Robert Barr

Personal information
- Place of birth: Scotland
- Position(s): Right back

Youth career
- Kelburne
- Park Royal

Senior career*
- Years: Team / Apps / (Gls)
- Black Watch
- 1896–1910: Third Lanark / 239 / (1)
- 1910–1911: Abercorn / 6 / (0)

= Robert Barr (footballer) =

Scottish footballer

Robert Barr was a Scottish footballer who played as a right back, mainly for Third Lanark, making over 300 appearances for the Glasgow club in all competitions over 13 years.

==Career==
Having joined the Warriors from a spell in the Army where he had risen to the rank of captain in the Black Watch, Barr won the Scottish Football League championship in 1903–04, playing in 24 of the 26 fixtures, and played in two consecutive Scottish Cup finals – a win over Rangers in 1905 via a replay and a loss to Heart of Midlothian in 1906.

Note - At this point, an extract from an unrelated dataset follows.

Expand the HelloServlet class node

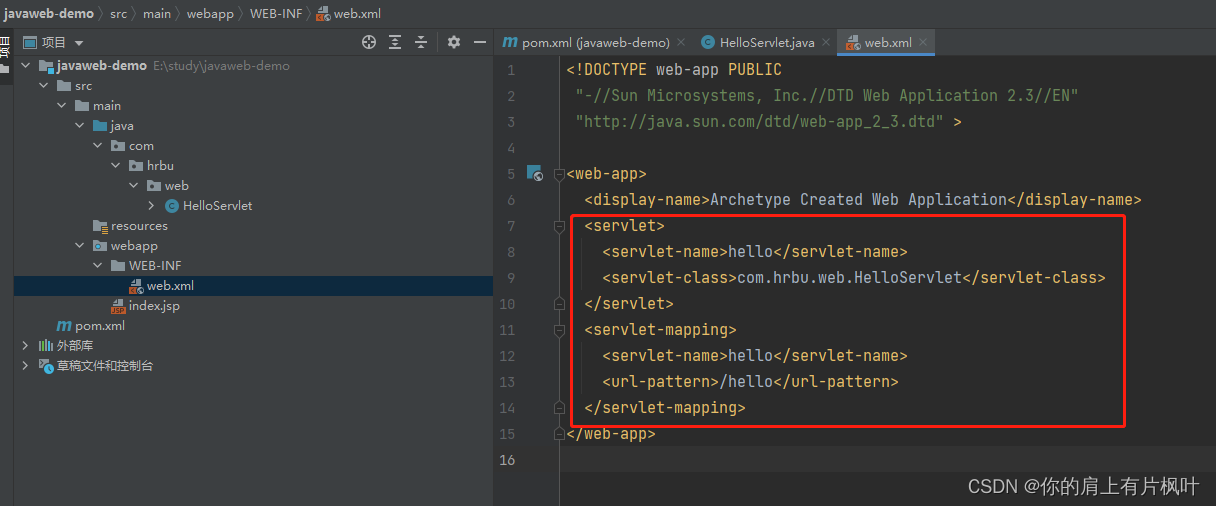[x=152, y=206]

In the first few years of his career between 1897 and 1901, he also won the Glasgow Merchants Charity Cup twice and was a beaten finalist on a further occasion, then claimed two winner's medals in the Glasgow Cup medals and was a runner-up twice in the space of five years between 1902 and 1907. A benefit match against Queen's Park was played in 1906.

Despite his success at club level, Barr's sole representative appearance was for the Glasgow FA in their annual challenge match against Sheffield in October 1906. He had stiff competition for international recognition in his position from the likes of Nicol Smith, Tom Jackson, Donald McLeod and Andrew McCombie.